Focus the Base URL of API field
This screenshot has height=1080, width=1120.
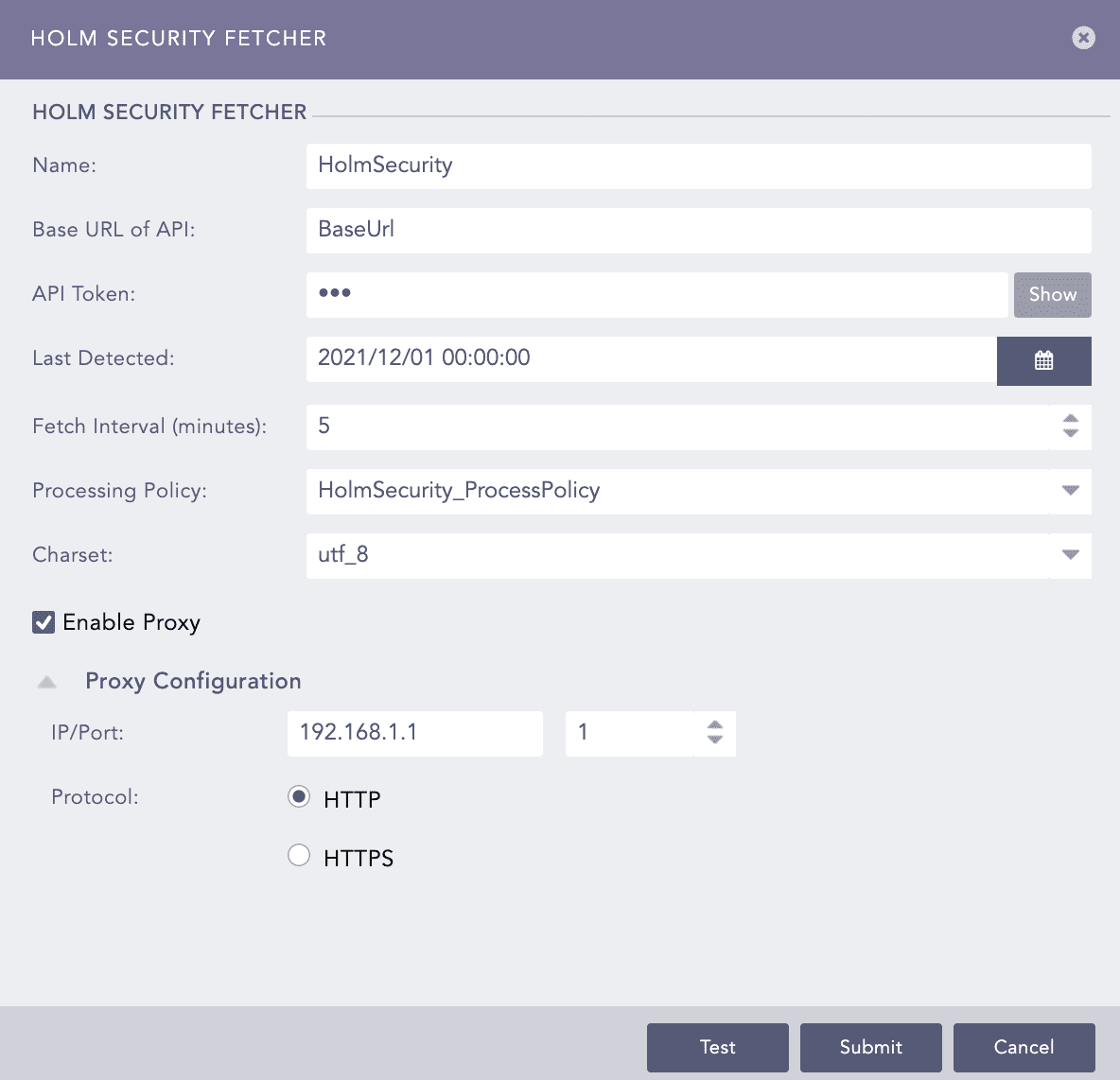coord(698,230)
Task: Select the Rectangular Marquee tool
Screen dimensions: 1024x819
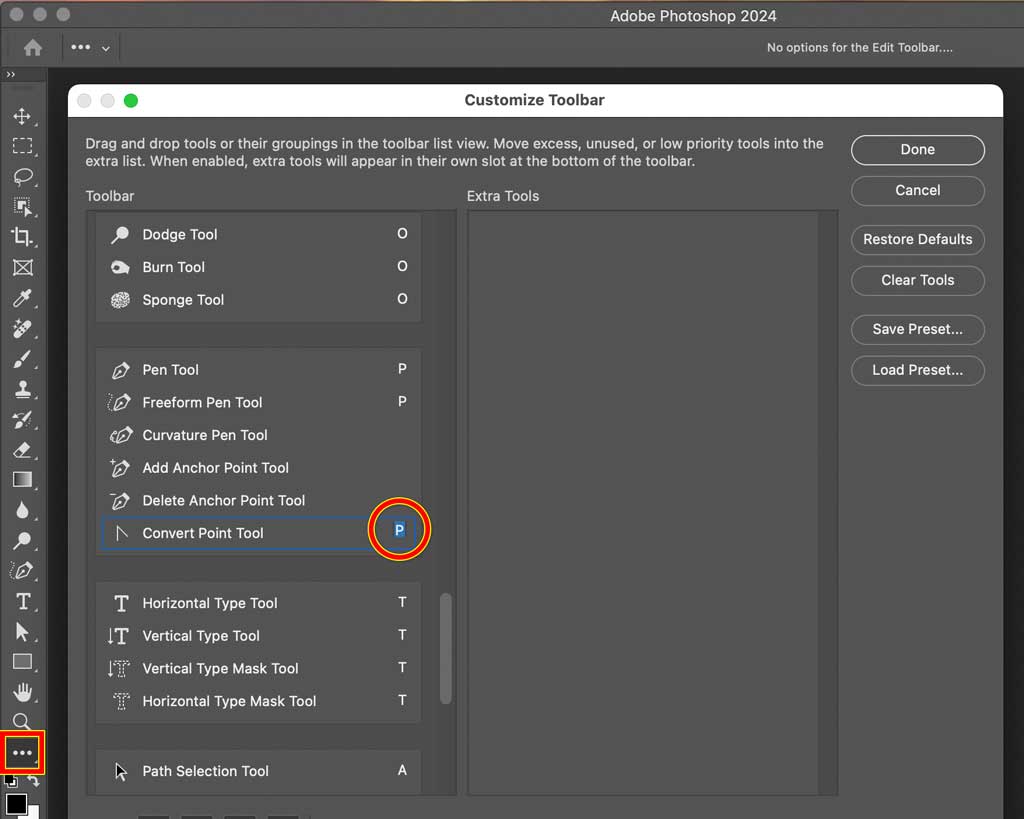Action: pyautogui.click(x=22, y=146)
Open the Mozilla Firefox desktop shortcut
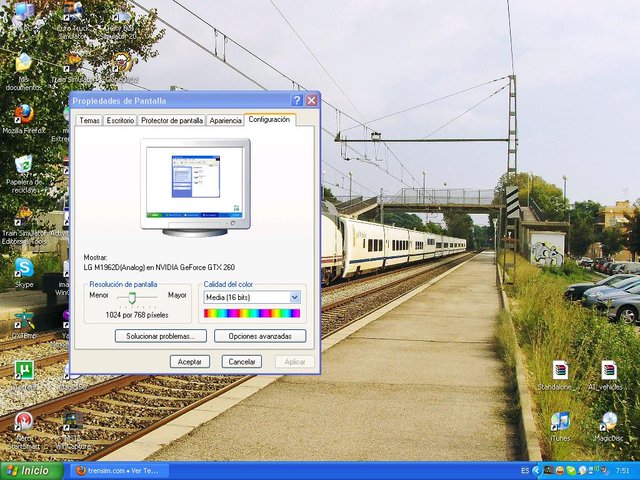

——————————

Rewrite all the records with "Open" replaced by "Launch" and nothing else changed. Leave out the pictures.

Result of this task:
Focus the Base URL of API field
This screenshot has height=1080, width=1120.
coord(698,230)
Task: Select the Rectangular Marquee tool
Screen dimensions: 1024x819
Action: pyautogui.click(x=22, y=146)
Launch the Mozilla Firefox desktop shortcut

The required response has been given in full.